A Safety Study of SGN-CD352A for Patients With Relapsed/Refractory Multiple Myeloma

Status:
Terminated
Trial end date:
2019-07-17
Target enrollment:
0
Participant gender:
All
Summary
This study tests the safety of a drug called SGN-CD352A, to find out what its side effects are. SGN-CD352A will be given every 4 weeks to a small group of patients with multiple myeloma.
Phase:
Phase 1
Accepts Healthy Volunteers?
No
Details
Lead Sponsor:
Seagen Inc.
Seattle Genetics, Inc.
Criteria
Inclusion Criteria:

- Diagnosis of MM requiring systemic therapy (per the International Myeloma Working
Group [IMWG] ).

- Age 18 years or older.

- An Eastern Cooperative Oncology Group (ECOG) Performance Status score of 0 or 1.

- Life expectancy greater than 3 months.

- Received at least 2 prior lines of therapy for MM including an immunomodulatory drug
and a proteasome inhibitor.

- Measurable disease, as defined by at least one of the following: Serum M protein 0.5
g/dL or higher, Urine M protein 200 mg/24 hr or higher, Serum free light chain (SFLC)
10 mg/dL or higher, and Abnormal SFLC ratio.

- Adequate hematologic, renal, and hepatic function

- A negative pregnancy test (for females of childbearing potential).

- Patients must provide written informed consent.

Exclusion Criteria:

- Other invasive malignancy within the past 3 years.

- Active cerebral/meningeal disease related to the underlying malignancy.

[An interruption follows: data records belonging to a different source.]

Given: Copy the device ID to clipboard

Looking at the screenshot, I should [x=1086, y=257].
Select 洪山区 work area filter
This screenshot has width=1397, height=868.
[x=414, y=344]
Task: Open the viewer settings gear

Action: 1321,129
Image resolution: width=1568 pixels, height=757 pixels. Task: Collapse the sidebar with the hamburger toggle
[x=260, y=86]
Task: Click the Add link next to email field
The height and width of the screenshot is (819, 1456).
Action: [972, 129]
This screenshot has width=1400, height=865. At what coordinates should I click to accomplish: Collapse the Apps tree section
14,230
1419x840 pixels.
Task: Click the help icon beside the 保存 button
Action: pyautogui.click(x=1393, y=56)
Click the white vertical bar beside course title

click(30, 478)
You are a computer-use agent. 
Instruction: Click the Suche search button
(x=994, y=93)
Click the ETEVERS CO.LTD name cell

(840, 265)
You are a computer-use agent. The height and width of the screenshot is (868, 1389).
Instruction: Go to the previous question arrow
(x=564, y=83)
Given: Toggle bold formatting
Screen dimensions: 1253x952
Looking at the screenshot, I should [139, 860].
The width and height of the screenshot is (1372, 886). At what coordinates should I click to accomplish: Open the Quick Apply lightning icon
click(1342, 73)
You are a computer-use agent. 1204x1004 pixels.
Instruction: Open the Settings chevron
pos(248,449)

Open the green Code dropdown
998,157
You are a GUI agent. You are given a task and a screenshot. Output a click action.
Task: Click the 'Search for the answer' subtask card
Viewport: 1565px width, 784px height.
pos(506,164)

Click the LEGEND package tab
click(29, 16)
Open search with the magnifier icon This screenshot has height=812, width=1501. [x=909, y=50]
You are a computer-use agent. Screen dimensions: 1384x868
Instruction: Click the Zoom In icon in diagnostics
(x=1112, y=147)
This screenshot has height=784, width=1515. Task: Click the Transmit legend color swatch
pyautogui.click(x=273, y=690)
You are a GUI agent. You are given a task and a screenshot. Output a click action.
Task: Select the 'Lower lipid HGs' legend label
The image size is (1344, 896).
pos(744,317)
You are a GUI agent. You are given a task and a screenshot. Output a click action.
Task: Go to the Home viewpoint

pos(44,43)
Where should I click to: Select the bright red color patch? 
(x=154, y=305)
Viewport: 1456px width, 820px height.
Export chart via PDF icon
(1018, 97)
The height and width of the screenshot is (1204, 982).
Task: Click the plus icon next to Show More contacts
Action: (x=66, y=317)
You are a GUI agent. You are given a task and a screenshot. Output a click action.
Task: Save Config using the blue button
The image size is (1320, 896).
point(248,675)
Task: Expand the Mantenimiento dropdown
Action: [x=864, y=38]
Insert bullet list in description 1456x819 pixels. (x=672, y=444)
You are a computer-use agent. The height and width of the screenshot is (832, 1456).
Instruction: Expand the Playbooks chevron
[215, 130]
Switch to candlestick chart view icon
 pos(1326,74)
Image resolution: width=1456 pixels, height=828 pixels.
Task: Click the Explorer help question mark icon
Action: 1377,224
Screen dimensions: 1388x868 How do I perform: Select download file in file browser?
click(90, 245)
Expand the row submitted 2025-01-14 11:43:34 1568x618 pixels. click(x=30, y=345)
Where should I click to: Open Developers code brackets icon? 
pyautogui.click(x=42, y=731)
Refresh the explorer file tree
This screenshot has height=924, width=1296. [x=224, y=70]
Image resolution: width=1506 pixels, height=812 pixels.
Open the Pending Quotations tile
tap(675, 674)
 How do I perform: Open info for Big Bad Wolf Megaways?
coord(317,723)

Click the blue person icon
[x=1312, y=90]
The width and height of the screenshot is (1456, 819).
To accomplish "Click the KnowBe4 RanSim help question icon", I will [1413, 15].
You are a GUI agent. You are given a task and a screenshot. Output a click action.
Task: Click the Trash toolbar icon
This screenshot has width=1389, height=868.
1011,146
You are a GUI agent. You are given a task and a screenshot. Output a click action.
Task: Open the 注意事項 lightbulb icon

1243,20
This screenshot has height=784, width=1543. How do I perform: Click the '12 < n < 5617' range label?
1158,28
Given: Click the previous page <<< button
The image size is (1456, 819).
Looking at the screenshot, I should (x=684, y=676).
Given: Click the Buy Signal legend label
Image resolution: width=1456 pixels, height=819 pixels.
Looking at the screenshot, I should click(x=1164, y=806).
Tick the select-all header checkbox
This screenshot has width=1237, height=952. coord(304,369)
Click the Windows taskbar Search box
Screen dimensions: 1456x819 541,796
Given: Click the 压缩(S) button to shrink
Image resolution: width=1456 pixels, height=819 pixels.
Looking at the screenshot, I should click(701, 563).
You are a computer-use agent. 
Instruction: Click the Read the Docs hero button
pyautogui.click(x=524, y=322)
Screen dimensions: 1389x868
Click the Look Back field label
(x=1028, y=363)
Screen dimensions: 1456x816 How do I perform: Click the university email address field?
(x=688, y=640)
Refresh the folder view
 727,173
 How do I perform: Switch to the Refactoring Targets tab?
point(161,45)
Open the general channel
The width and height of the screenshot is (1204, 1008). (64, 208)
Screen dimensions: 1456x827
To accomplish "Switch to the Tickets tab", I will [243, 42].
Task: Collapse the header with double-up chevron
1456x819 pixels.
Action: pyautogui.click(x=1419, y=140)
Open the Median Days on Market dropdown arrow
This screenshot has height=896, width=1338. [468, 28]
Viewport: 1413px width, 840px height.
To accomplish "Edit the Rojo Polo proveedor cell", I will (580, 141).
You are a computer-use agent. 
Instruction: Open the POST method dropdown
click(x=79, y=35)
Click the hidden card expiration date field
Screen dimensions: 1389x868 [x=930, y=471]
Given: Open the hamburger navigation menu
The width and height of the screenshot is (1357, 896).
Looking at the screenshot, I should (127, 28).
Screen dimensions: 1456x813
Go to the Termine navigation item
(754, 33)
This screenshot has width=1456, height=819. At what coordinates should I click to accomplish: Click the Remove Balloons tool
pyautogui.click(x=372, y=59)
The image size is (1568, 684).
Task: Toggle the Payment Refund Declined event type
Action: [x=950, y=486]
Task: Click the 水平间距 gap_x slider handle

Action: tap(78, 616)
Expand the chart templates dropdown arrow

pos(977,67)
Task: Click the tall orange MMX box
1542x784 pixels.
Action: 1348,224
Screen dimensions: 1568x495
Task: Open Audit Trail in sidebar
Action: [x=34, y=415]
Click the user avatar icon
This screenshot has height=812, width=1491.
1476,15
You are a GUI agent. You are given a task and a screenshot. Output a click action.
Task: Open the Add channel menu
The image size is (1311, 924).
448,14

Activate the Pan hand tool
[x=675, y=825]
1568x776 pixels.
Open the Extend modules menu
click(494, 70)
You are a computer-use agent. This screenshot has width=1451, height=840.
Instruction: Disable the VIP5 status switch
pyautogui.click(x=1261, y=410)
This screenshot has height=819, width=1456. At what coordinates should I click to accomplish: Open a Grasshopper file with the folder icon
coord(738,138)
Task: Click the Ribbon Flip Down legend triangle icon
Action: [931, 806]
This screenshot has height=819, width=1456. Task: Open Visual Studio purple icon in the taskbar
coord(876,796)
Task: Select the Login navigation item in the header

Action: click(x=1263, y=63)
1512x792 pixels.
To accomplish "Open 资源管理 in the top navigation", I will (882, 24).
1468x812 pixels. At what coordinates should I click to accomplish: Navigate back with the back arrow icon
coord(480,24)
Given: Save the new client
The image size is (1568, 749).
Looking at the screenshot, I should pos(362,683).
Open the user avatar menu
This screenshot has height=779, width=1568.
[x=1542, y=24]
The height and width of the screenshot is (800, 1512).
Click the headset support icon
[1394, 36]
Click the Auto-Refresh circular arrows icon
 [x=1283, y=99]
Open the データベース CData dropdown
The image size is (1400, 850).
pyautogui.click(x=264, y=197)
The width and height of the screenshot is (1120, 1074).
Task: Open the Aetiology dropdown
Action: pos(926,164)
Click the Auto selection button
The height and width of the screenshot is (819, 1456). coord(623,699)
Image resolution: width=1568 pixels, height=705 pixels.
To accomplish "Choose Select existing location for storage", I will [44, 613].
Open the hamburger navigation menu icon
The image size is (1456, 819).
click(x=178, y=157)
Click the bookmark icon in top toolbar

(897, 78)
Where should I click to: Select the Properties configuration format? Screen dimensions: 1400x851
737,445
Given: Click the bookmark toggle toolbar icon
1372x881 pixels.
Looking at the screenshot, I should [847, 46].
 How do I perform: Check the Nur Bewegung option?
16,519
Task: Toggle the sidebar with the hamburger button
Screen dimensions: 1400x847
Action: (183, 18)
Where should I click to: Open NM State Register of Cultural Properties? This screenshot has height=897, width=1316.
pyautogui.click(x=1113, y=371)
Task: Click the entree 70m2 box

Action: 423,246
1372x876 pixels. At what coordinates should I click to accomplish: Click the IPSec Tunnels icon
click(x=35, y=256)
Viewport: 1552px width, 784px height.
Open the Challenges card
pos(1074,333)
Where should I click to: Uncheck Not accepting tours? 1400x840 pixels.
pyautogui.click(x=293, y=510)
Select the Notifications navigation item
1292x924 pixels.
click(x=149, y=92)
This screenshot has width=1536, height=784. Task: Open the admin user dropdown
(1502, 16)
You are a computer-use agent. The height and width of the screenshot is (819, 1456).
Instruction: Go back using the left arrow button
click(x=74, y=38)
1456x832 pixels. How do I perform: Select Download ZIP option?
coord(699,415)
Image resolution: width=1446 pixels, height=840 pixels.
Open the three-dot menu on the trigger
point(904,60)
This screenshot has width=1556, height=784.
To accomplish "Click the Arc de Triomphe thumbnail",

- Active Grade 3 or higher infection.

- Known to be positive for HIV or known to have active hepatitis B or C.

- Previous allogeneic stem cell transplant.

- Idiopathic interstitial pneumonia or impaired diffusion capacity of the lung for
carbon monoxide (DLCO).

- Cerebrovascular or cardiovascular event, or congestive heart failure within the last 6
months.

- Females who are pregnant or breastfeeding.